Spain consumer price inflation eased in March to the weakest since August 2021 due to falling electricity and fuel prices but core inflation remained sticky, flash estimates from the statistical office INE showed Thursday.
Consumer prices climbed at a much slower pace of 3.3 percent from the last year, following the 6.0 percent increase in February.
The latest rate was the lowest since August 2021 when it was at the same level. Prices were expected to advance 3.8 percent.
This development was mainly due to the fact that electricity and fuel prices increased in March 2022 but decreased in the current period.
Excluding non-processed food and energy prices, core inflation eased only slightly to 7.5 percent from 7.6 percent in February.

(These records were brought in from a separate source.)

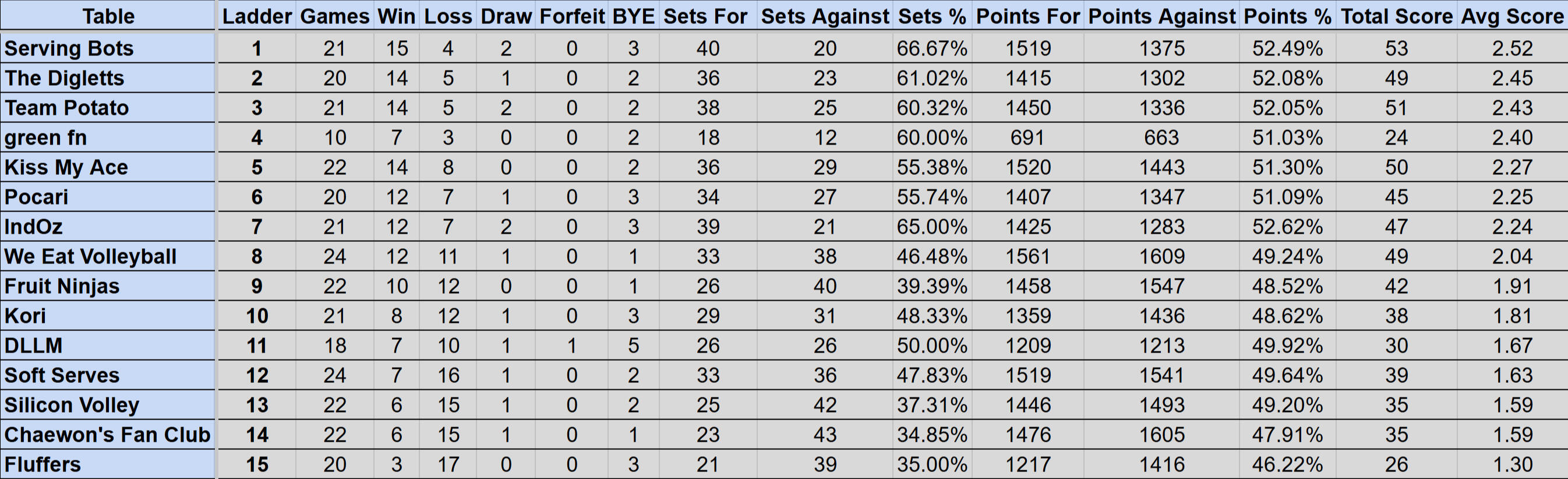Select Fluffers' average score cell 1.30
The image size is (1568, 479).
click(1512, 464)
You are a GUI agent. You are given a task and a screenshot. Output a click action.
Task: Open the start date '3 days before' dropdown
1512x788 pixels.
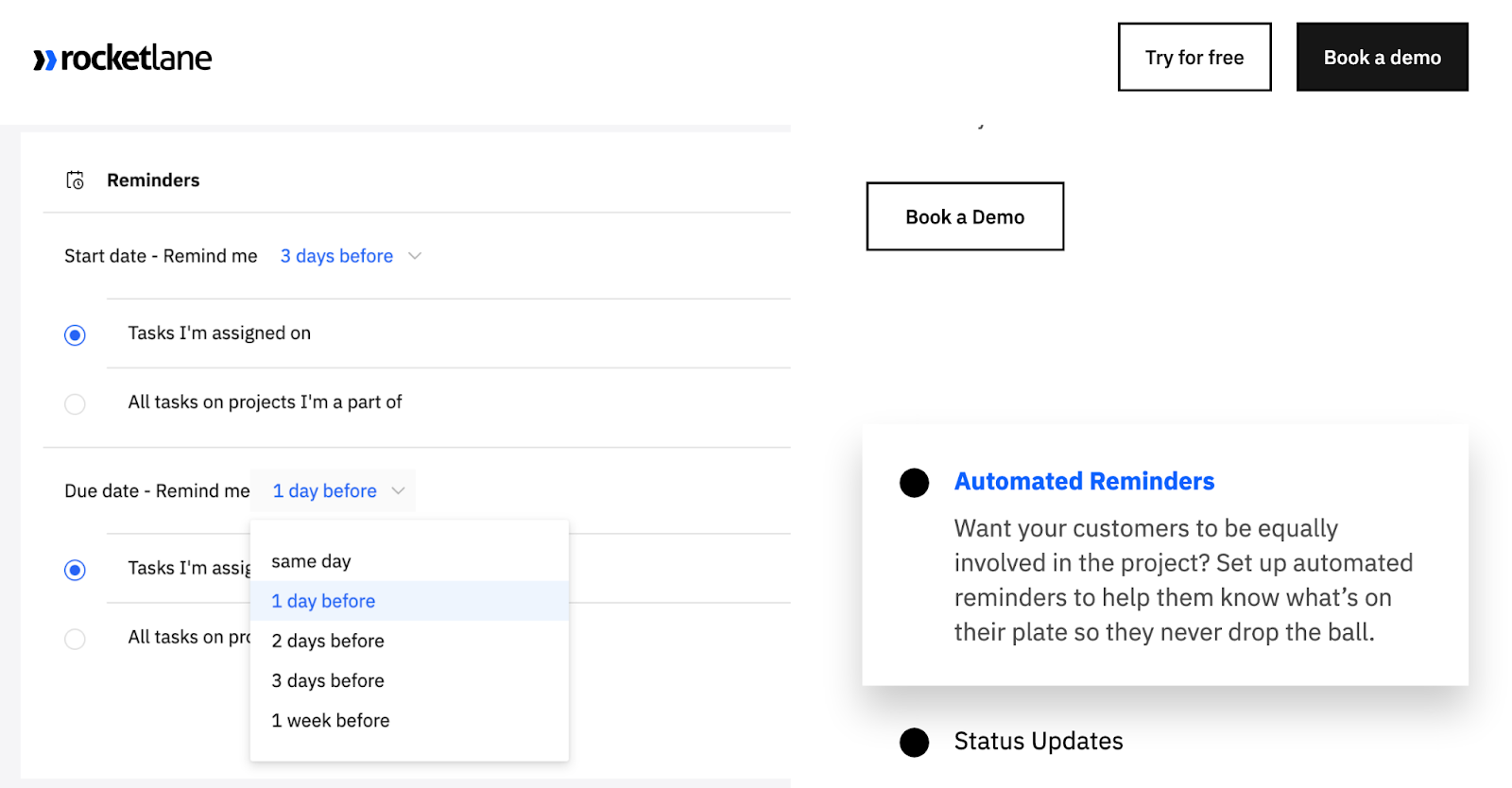pyautogui.click(x=337, y=256)
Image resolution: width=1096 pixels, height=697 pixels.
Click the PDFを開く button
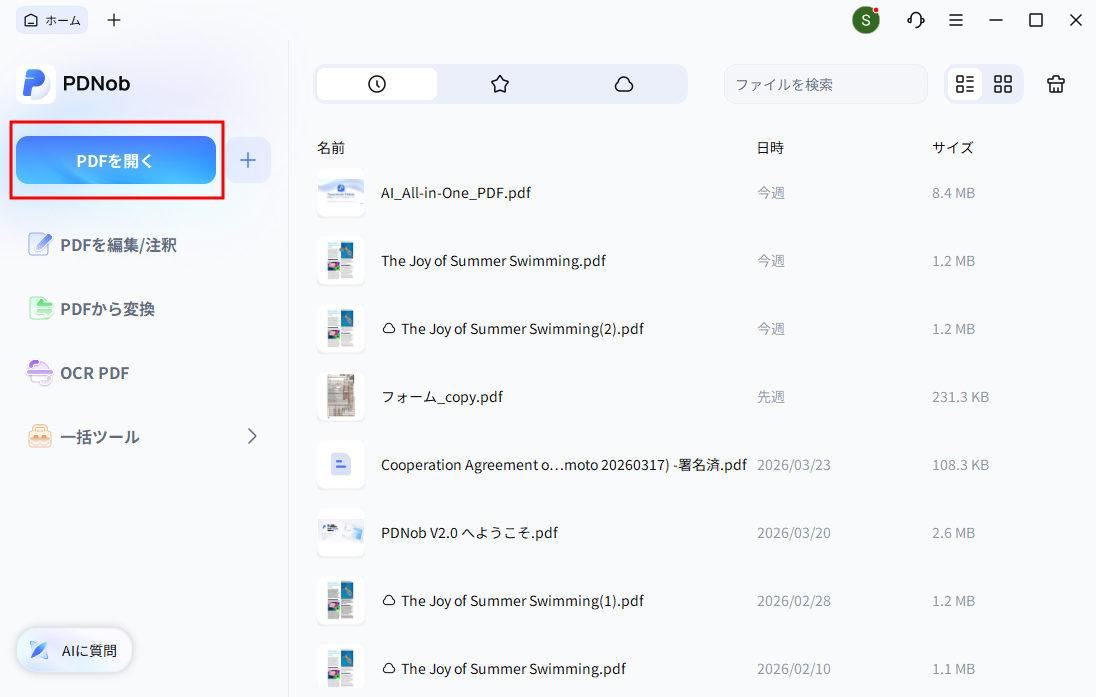[x=115, y=159]
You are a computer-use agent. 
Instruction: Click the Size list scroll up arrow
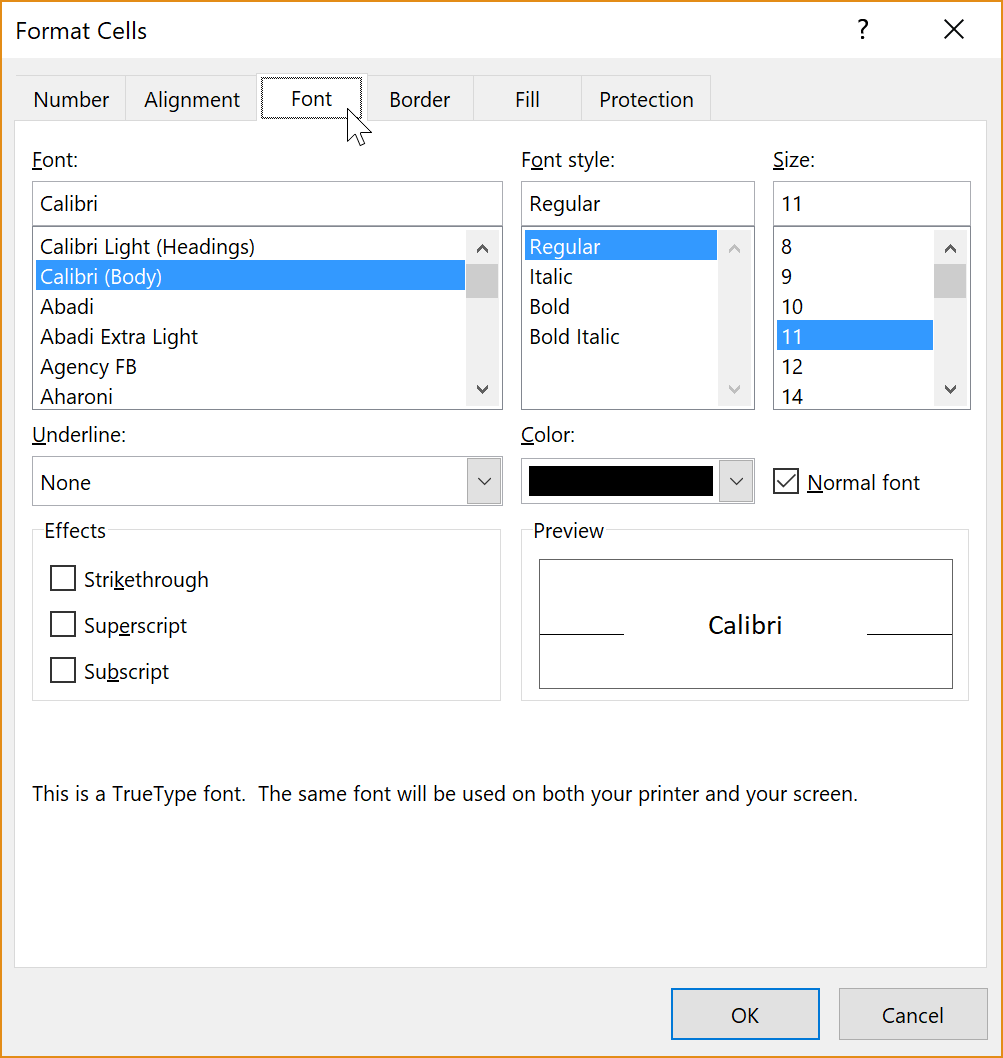pos(950,248)
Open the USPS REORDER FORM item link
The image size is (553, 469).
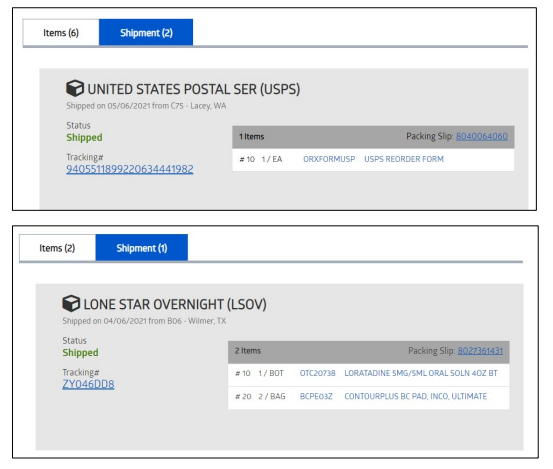pos(404,159)
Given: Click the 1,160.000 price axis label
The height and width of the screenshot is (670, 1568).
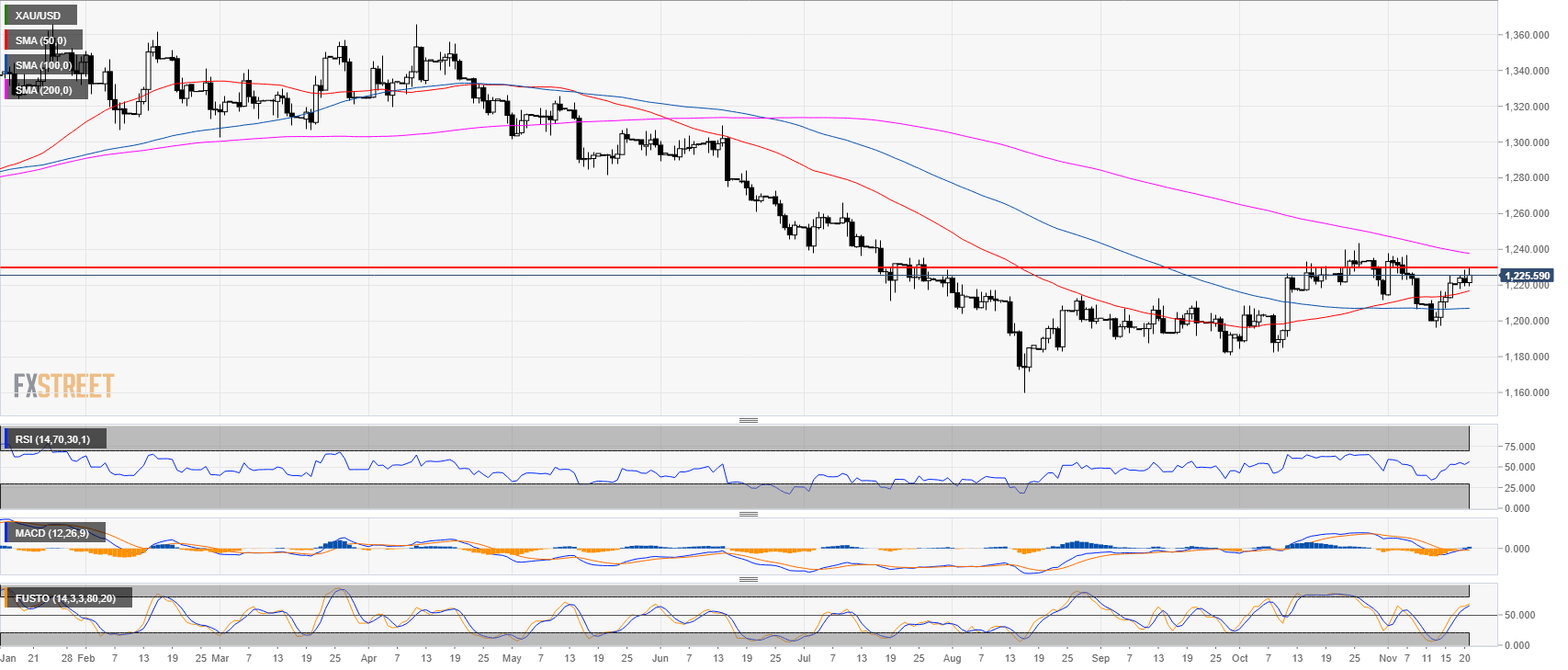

On a monthly basis, overall consumer prices rose 0.4 percent, weaker than February’s 0.9 percent increase. Economists had forecast a 0.6 percent climb.
The harmonized index of consumer prices, or HICP, grew 3.1 percent after rising 6.0 percent in February. The rate was also weaker than the expected 4.0 percent.
EU harmonized inflation weakened to the slowest since July 2021, when prices advanced 2.9 percent.
Month-on-month, the HICP gained 1.1 percent, which was faster than the 0.9 percent rise a month ago. Economists had forecast a monthly growth of 1.6 percent.
Bank of Spain has forecast Spain’s EU harmonized inflation to slow to 3.7 percent this year, 3.6 percent in 2024 and 1.8 percent in 2025.
ING economist Wouter Thierie said core inflation will also gradually lose momentum but it would remain much stickier.
The economist forecast inflation to reach 3.8 percent in 2023 and 3.1 percent in 2024. However, Thierie noted that in early next year, inflation could go higher again because many government measures to offset inflation and high energy prices will expire.
In February, Eurozone inflation slowed to 8.5 percent from 8.6 percent in January. However, core inflation in the currency bloc accelerated to a record 5.6 percent in February. Flash inflation data for the current month is due on March 31.
Early this month, the European Central Bank had hiked its interest rates by 50 basis as inflation is expected to remain “too high for too long”.
Another report from INE showed that retail sales posted its first monthly fall in seven months in February. Retail sales slid 0.3 percent month-on-month, in contrast to the 0.4 percent rise in January.
Year-on-year, retail sales growth slowed to 4.0 percent from 5.5 percent in the previous month. On an unadjusted basis, retail sales gained 3.5 percent in February.